* WHAT TO DO *
Your reply should consist only of the lines from the one holding "Enable Set manually for Destination" to the last line of the data below, written out exactly and without pictures.

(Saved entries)
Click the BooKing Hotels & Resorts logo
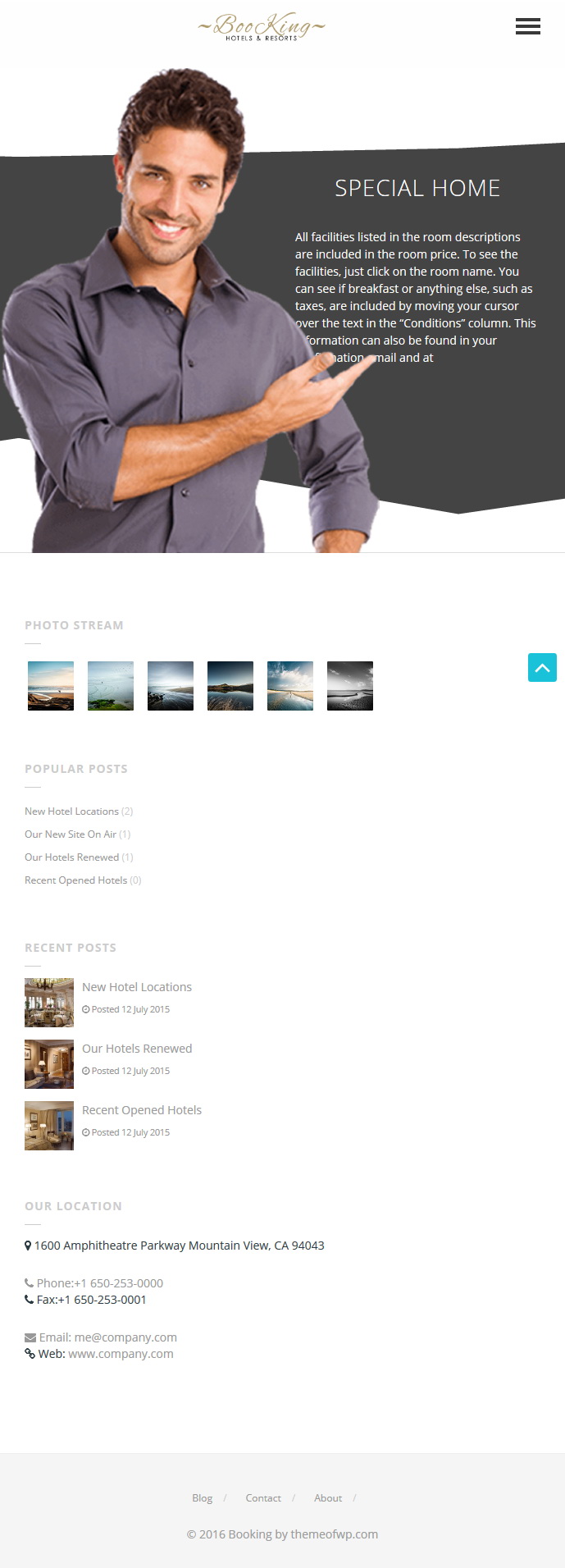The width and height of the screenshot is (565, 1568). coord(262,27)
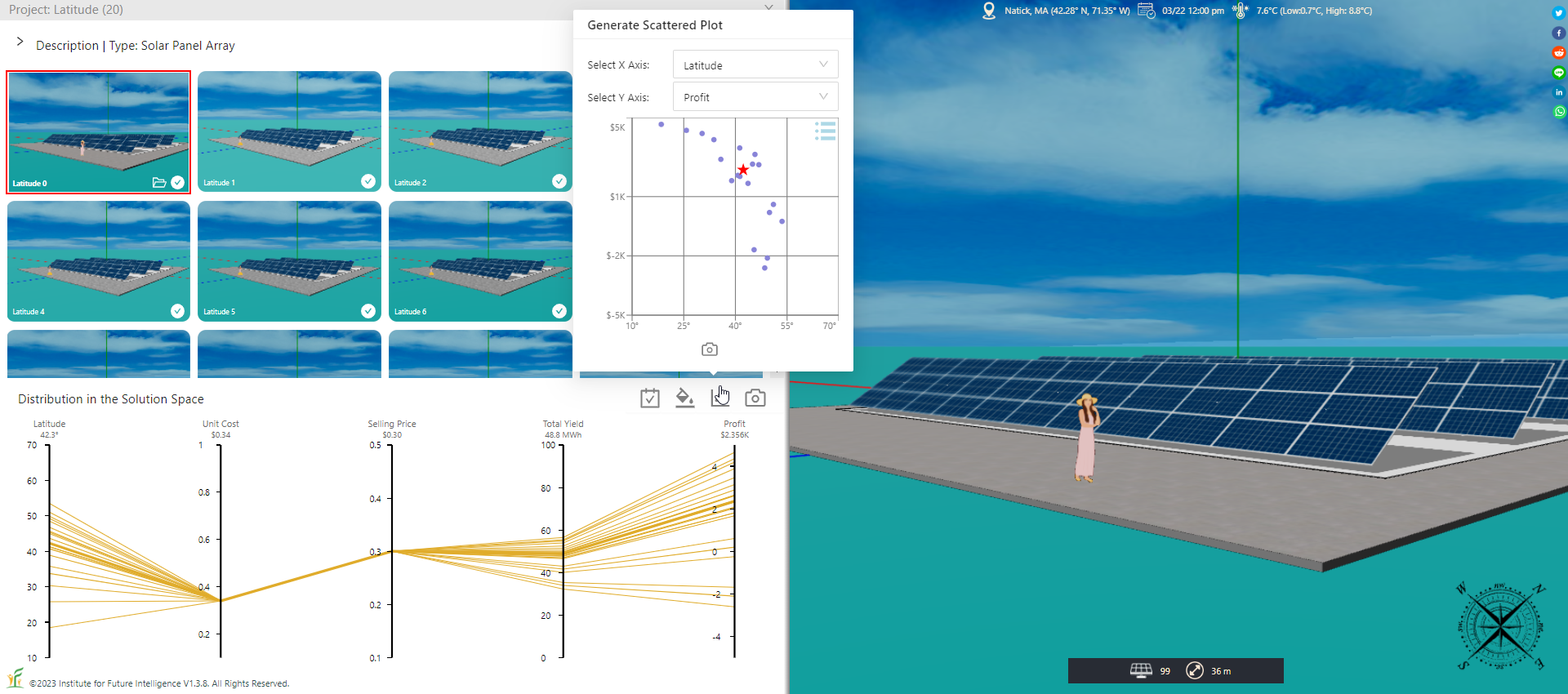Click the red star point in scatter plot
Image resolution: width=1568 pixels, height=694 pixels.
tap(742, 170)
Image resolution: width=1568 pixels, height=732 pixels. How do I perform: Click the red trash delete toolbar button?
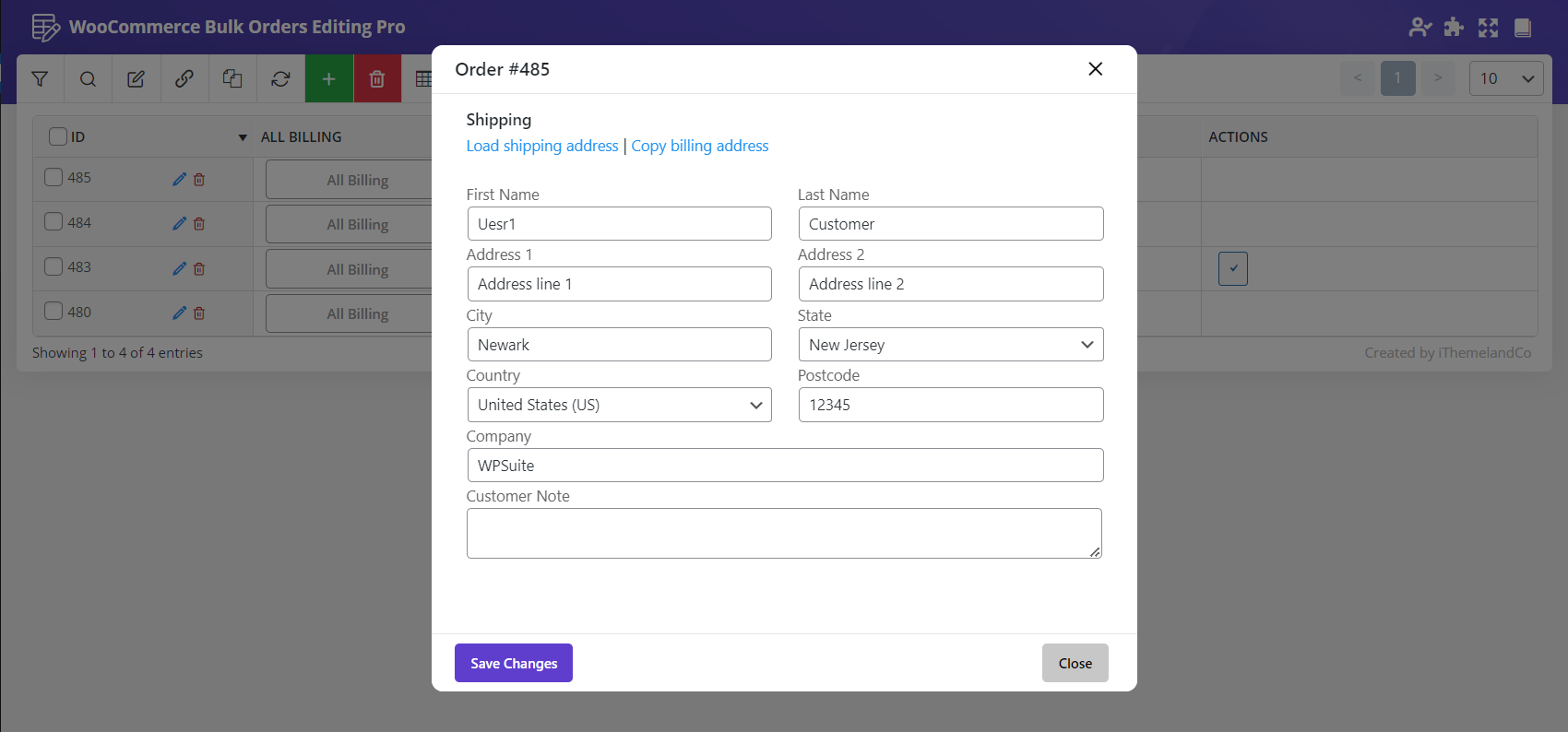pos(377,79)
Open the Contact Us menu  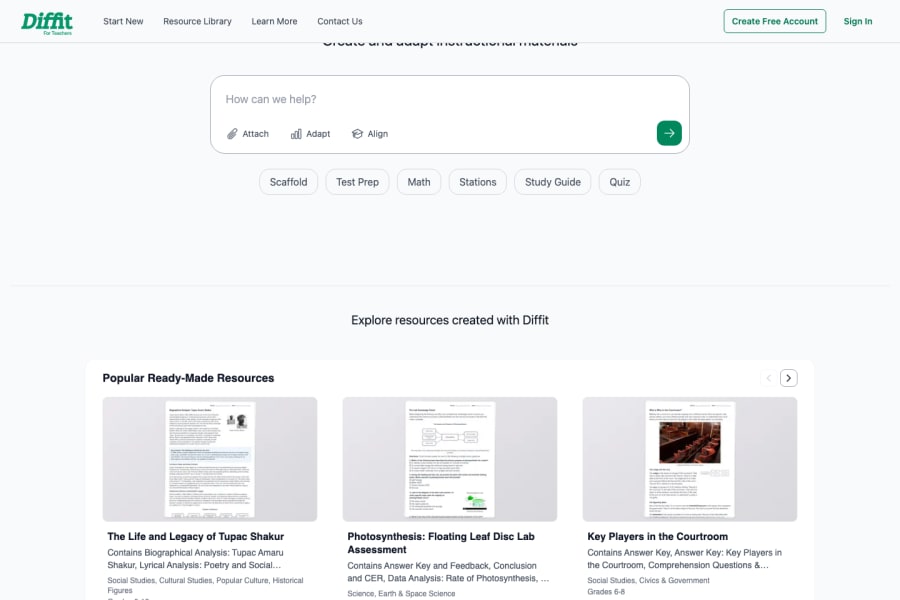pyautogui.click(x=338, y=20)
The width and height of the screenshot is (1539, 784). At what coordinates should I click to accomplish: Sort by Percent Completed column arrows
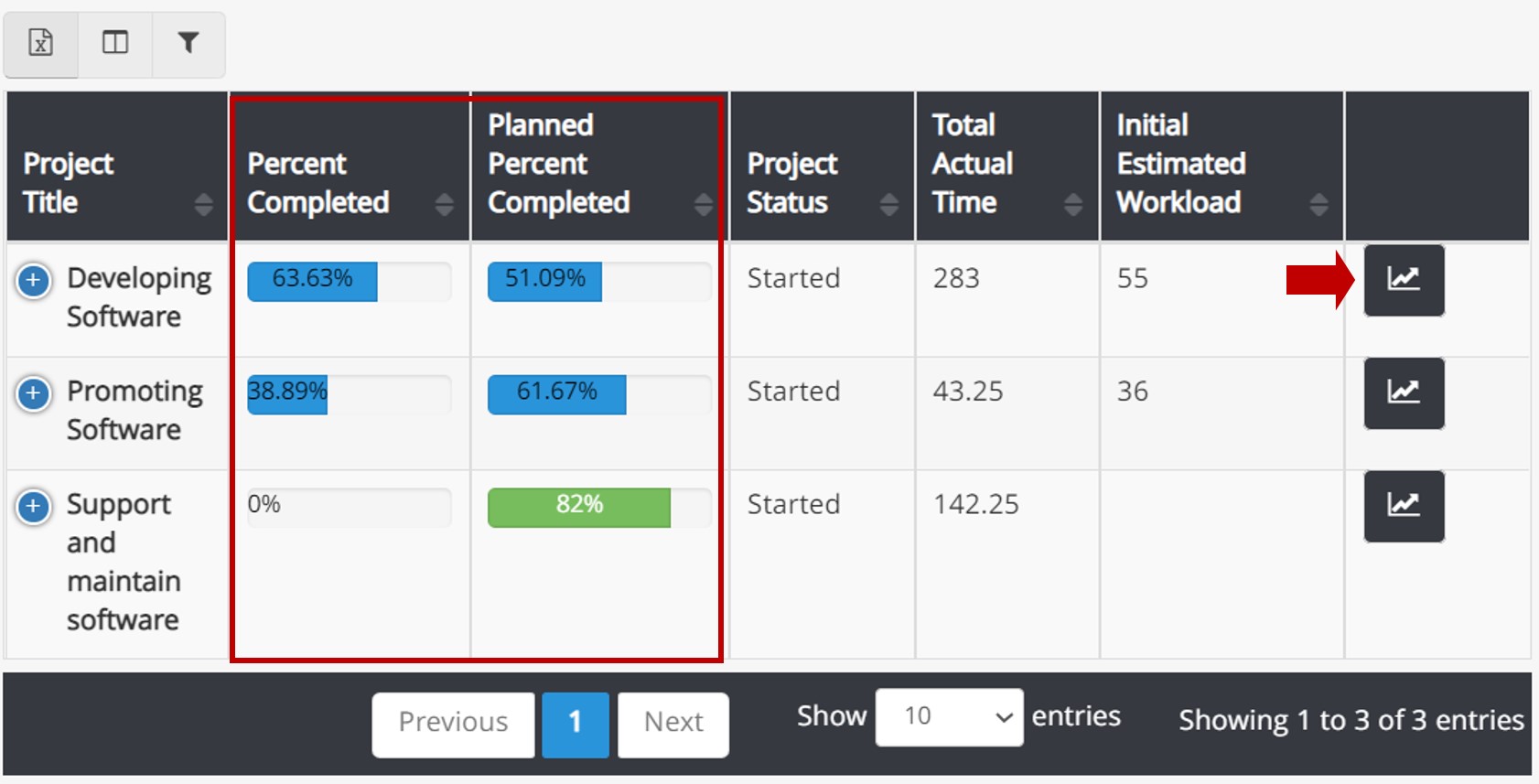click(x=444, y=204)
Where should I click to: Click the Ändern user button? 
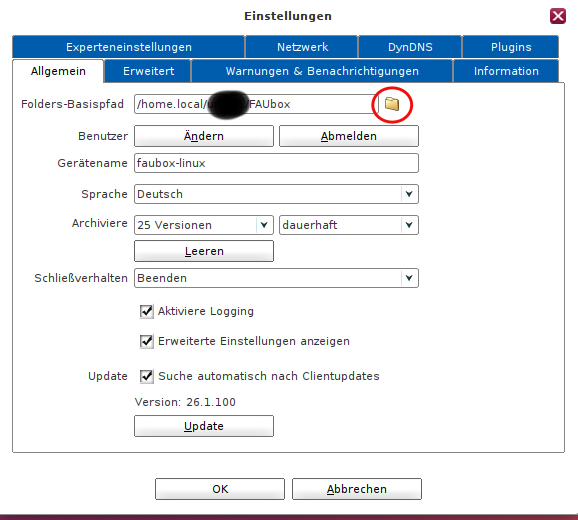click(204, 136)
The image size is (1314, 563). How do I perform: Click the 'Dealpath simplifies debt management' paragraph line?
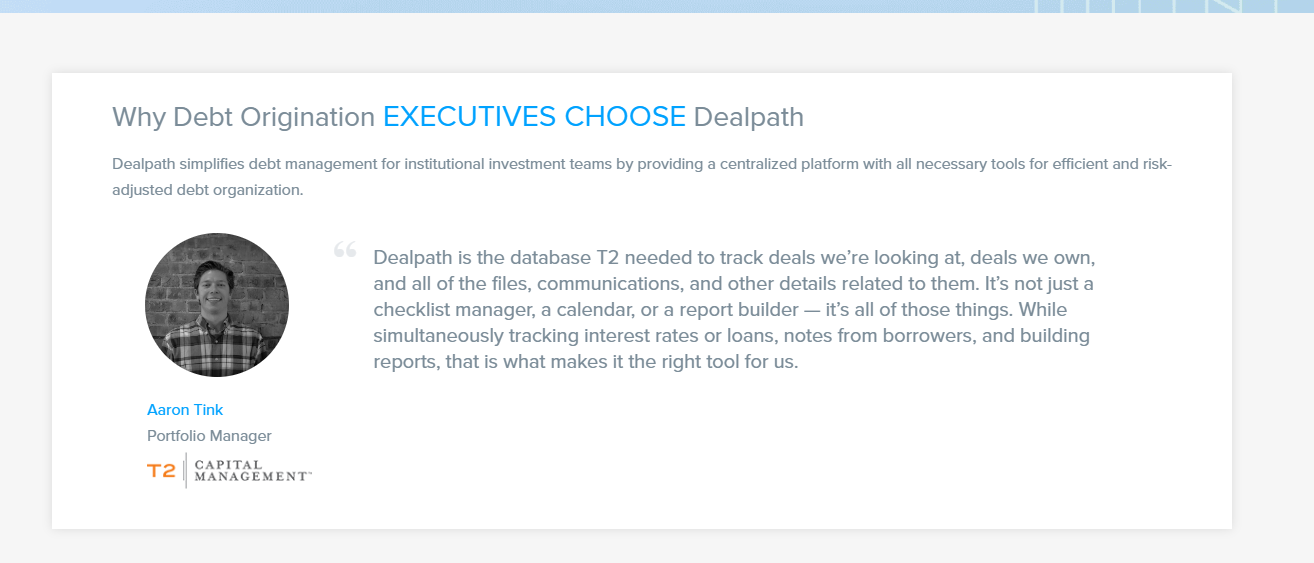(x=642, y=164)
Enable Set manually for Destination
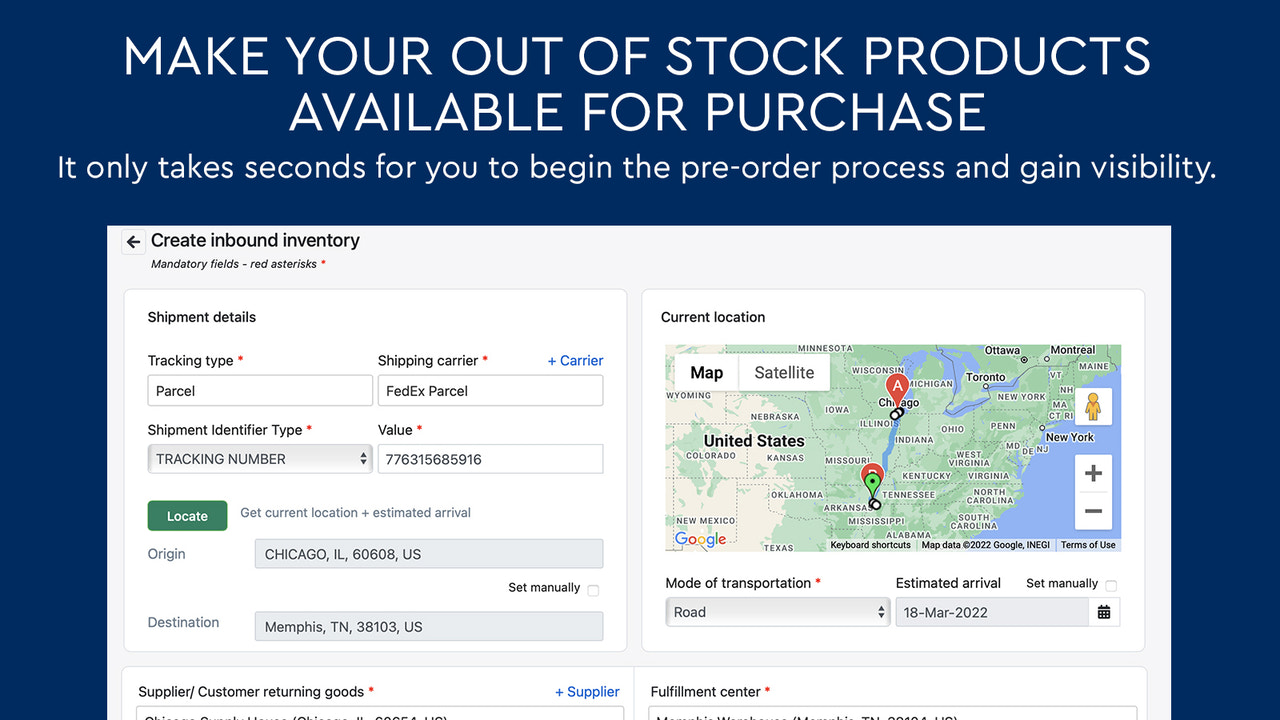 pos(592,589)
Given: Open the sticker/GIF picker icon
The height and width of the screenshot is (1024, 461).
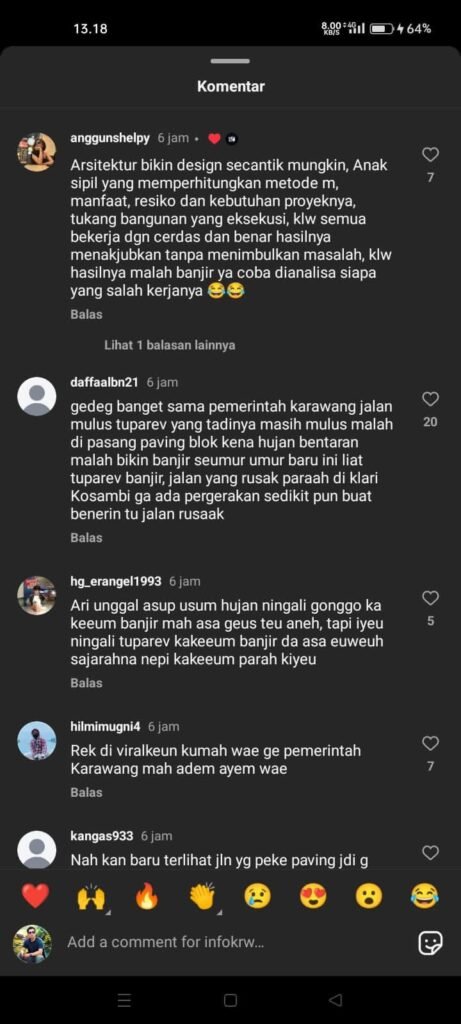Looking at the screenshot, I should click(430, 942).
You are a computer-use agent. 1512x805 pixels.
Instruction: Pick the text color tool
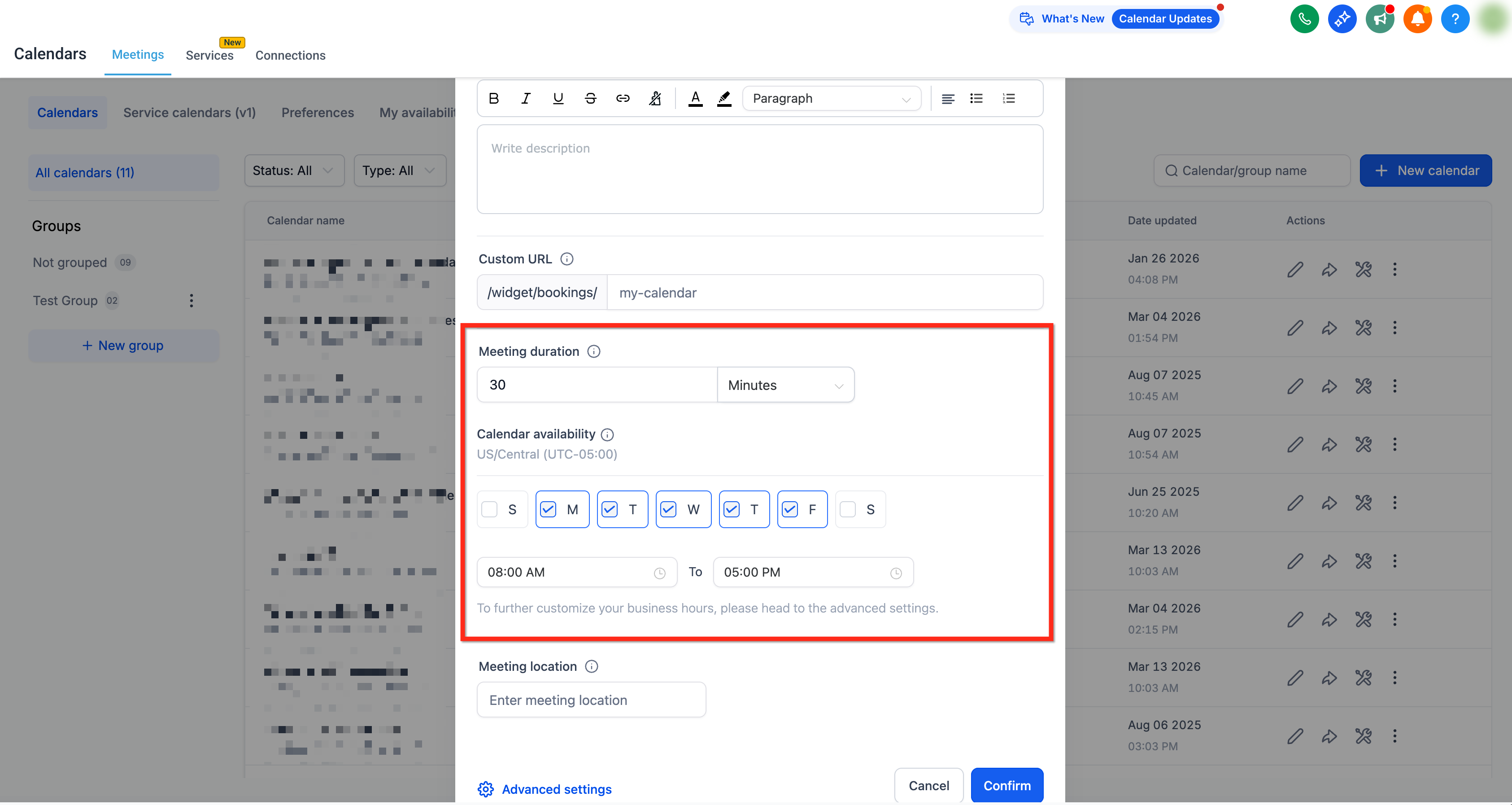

* ANSWER BOX *
Enable Set manually for Destination
 pos(592,589)
Given: Open the sticker/GIF picker icon
The height and width of the screenshot is (1024, 461).
Looking at the screenshot, I should click(430, 942).
You are a computer-use agent. 1512x805 pixels.
Instruction: Pick the text color tool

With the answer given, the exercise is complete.